The mother of a nine-year-old girl who became the first person in the UK to have air pollution cited on their death certificate has launched a high court claim against the government.

Rosamund Adoo-Kissi-Debrah is suing three government departments for compensation for personal injury arising from the illness and premature death of her daughter Ella. The Department for Environment, Food and Rural Affairs, the Department for Transport and the Department of Health and Social Care have all been named as defendants in the claim.

Her lawyers said she hoped the action would further her broader campaign to establish the “right to clean air”.

Ella, from south-east London, had a fatal asthma attack in 2013 after being exposed to excessive air pollution. In an inquest in 2020, a coroner ruled that air pollution had “made a material contribution” to her death.

Ravi Mehta, the barrister instructed by Hodge Jones & Allen, the law firm representing the family, said in written arguments presented to the court: “While this claim does include a claim for damages, it is not about money. Rather, the focus of the claim is about seeking vindication for the death of Ella, a child.”

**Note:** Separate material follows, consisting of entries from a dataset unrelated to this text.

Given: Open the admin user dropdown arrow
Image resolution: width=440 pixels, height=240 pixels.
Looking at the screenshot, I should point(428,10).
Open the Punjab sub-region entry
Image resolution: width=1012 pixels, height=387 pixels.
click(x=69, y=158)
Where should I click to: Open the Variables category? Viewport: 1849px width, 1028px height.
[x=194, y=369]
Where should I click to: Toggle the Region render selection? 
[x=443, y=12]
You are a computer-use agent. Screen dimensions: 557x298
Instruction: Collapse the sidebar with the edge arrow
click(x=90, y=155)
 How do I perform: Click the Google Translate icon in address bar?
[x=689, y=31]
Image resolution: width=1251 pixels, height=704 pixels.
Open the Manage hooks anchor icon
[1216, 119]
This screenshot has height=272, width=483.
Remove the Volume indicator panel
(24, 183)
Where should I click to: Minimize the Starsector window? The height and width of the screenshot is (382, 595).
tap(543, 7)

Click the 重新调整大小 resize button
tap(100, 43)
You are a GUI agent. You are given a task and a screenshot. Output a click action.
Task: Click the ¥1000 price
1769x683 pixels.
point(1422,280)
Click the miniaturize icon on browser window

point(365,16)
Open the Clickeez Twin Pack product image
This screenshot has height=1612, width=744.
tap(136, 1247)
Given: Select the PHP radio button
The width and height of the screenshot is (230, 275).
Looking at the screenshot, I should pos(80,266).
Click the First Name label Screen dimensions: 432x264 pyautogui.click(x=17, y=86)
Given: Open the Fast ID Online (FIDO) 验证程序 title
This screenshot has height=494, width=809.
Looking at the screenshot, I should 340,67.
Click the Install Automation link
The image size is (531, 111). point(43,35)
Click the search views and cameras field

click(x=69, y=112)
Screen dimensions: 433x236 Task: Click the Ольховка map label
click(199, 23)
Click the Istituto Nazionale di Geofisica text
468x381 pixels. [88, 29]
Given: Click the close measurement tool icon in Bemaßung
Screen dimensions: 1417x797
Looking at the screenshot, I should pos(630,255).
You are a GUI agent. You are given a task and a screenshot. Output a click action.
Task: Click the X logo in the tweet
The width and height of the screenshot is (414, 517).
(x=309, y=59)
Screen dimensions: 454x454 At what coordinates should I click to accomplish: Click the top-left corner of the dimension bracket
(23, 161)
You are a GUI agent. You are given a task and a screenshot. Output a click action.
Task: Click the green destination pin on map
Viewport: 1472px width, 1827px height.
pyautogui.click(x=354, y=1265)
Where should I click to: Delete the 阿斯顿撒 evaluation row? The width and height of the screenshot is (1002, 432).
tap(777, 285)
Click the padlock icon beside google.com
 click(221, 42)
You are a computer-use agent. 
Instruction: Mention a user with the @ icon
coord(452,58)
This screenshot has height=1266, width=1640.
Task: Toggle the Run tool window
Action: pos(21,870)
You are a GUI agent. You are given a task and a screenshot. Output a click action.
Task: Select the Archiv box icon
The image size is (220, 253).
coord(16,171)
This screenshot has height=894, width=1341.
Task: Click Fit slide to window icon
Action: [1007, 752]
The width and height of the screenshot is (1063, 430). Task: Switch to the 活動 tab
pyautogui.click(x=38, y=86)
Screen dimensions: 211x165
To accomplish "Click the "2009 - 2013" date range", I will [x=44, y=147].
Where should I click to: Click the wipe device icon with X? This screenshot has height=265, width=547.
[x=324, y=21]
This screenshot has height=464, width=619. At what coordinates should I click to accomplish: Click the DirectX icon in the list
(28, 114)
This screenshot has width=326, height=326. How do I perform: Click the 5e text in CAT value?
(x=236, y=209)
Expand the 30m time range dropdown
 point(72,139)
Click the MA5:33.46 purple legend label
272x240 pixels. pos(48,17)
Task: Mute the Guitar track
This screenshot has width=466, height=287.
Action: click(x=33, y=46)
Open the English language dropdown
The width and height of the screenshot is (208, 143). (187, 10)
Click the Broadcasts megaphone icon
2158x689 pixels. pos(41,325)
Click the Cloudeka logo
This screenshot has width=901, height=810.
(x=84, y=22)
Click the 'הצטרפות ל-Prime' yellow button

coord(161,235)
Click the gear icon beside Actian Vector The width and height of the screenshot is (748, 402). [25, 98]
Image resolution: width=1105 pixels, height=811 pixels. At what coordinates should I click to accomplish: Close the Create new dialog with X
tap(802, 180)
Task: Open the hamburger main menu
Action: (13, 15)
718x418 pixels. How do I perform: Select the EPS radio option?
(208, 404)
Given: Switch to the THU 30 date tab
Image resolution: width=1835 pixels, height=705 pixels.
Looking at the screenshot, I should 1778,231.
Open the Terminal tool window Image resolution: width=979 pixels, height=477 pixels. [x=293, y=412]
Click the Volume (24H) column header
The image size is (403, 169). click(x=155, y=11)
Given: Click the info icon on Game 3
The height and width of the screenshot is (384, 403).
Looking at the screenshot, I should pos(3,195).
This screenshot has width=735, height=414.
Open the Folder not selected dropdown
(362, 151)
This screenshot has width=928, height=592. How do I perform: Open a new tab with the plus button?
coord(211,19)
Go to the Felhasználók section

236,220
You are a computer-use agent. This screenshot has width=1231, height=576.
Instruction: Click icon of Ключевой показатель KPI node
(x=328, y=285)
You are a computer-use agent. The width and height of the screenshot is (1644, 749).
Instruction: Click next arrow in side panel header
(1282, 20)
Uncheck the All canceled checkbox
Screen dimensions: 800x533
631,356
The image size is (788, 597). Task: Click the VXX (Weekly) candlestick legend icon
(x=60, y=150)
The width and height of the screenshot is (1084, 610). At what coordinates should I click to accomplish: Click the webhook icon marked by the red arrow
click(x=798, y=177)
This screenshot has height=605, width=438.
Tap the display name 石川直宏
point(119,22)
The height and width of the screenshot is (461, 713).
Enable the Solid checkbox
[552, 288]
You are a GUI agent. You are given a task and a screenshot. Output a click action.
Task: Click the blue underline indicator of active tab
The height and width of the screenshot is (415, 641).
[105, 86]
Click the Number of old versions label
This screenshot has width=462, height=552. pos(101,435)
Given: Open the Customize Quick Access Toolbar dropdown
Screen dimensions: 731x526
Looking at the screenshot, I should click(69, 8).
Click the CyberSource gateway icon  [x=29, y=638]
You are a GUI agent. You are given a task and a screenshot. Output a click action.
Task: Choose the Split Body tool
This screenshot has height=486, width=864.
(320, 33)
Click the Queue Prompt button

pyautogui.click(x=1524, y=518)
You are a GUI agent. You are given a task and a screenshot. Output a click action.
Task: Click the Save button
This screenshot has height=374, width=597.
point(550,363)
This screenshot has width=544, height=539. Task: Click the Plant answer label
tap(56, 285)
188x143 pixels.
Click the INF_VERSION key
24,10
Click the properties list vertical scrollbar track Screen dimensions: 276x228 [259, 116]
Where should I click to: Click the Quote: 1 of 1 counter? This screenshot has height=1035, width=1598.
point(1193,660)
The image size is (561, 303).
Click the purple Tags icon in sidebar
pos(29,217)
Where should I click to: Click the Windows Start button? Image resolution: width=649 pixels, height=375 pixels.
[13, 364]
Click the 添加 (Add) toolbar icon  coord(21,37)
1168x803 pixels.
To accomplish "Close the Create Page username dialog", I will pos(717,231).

Rosamund Adoo-Kissi-Debrah spent years investigating potential links between Ella’s death and air pollution, particularly unlawful levels of nitrogen dioxide caused by traffic. The family lived approximately 25 metres from the busy South Circular and Ella regularly walked by it on her way to and from school. She developed asthma shortly before her seventh birthday and over the next two years was admitted to hospital 27 times after repeated seizures. She had the fatal asthma attack a few weeks after her ninth birthday.

Healthcare professionals had not identified air pollution as a potential cause of her ill health before her death. Her mother later said moving “would have been the first thing” the family would have done if they had known the risks that air pollution posed to Ella.

In the preliminary case management hearing, Mehta noted: “This is no ordinary personal injury claim. It is legally complex because it is the first claim of its kind. It is factually complex because it concerns the acts and omissions of three government departments over a period of many years. The extent of the expert evidence and disclosure is likely to resemble that which would be seen in the context of a piece of group litigation.”

If successful, the action would be the “first claim to establish what Rosamund has described as the ‘right to clean air’ under the Human Rights Act”, he said.

Colin Thomann, representing the government, said in written arguments that the claim was disputed in its entirety. He said the claim significantly overestimated any potential damages that might be awarded. Thomann said Adoo-Kissi-Debrah’s lawyers had estimated the claim to be worth £293,156 but the government considered the maximum the claim could be worth as £30,000 if successful.

A Defra spokesperson said the department was unable to comment on active legal proceedings. They said: “The government has delivered significant improvements in air quality at a national level since 2010 but we recognise there is more to do.”